2. After downloading, run the downloaded file and click “OK” to start loading the files.

3. Click “Close” to complete the installation (a restart may be required).

4. Launch Docker Desktop. You can choose to log in or skip this step; it won’t affect the functionality.

5. You will then enter Docker Desktop. This concludes the setup process.

3. Deploying the computer-use-demo Project

Create a new directory in an appropriate location for downloading the project. Then, Shift + right-click and select “Powershell.”

2. Paste the command and press Enter:

git clone https://github.com/anthropics/anthropic-quickstarts.git

2. Once the download is complete, open the anthropic-quickstarts folder and navigate to the computer-use-demo directory.

cd .\anthropic-quickstarts\computer-use-demo\

3. Run the following command to install dependencies:

pip install -r dev-requirements.txt

Wait for the download to complete.

4. Start the Docker container.

docker run -v ${env:USERPROFILE}\.anthropic:/home/computeruse/.anthropic -p 5900:5900 -p 8501:8501 -p 6080:6080 -p 8080:8080 -it ghcr.io/anthropics/anthropic-quickstarts:computer-use-demo-latest

This command runs the anthropic-quickstarts:computer-use-demo-latest container using Docker, mapping local directories and multiple ports for data sharing and service access. Here’s what each part does:

v: Mounts the ${env:USERPROFILE}\\.anthropic directory from the host to the /home/computeruse/.anthropic path inside the container for file sharing.
p: Maps the host ports (5900, 8501, 6080, 8080) to the corresponding ports inside the container, allowing the host to access services within the container.
it: Starts the container in interactive mode and allocates a pseudo-terminal.
ghcr.io/anthropics/anthropic-quickstarts:computer-use-demo-latest: Specifies the image name and tag pulled from the GitHub Container Registry.

Wait for the download to complete.
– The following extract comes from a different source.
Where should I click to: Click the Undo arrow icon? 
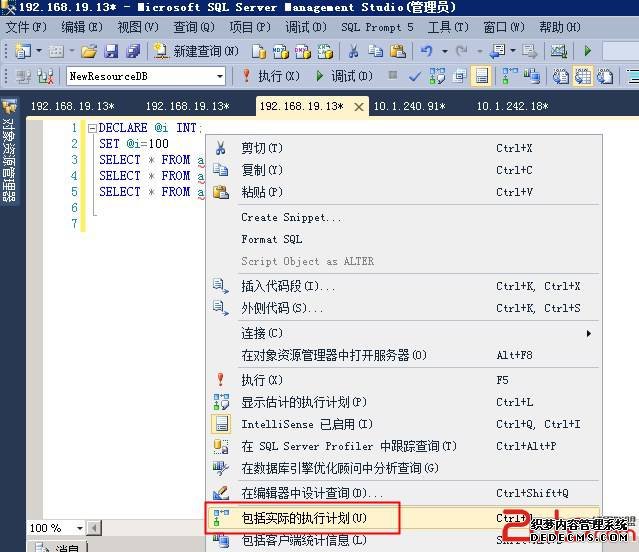[x=427, y=51]
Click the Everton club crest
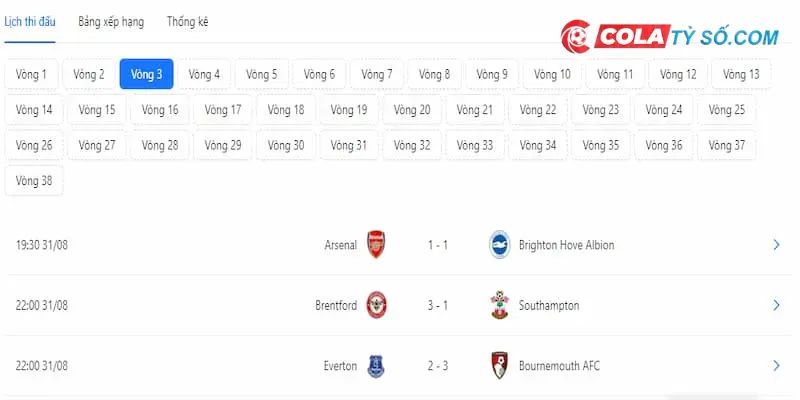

You will see the following image upon successful completion.

5. Open your browser and enter http://localhost:8080/

You will see the following screen, then click the top left corner to open the settings.

6. Enter your “API Key” and press Enter to start a conversation on the Chat page.

You can obtain the Anthropic API Key at https://console.anthropic.com/settings/keys

You’re all set! Enjoy your experience!

4. User Experience

I will perform a simple test with a programming and web browsing command.

“Write a python snake game and run it.”

Claude successfully wrote and launched a snake game for us.

After testing, the game runs smoothly and is fully playable.

“Browse recent AI news and create a new document on your desktop to write a news summary, open it for me.”

Claude successfully searched for news on Google, created a new document using Gedit, and entered the summary as requested.

Conclusion

This tutorial demonstrates the remarkable capabilities of Claude’s Computer-Use feature, showcasing its potential to interact with virtual environments and execute tasks based on user instructions. While it remains a prototype with limitations, such as its operation within a controlled sandbox and the absence of direct system control, the feature offers a glimpse into a future where AI assistants could perform complex, dynamic tasks with minimal human input. By following this guide, even beginners can experience the integration of cutting-edge AI into practical scenarios, laying the groundwork for a transformative digital era.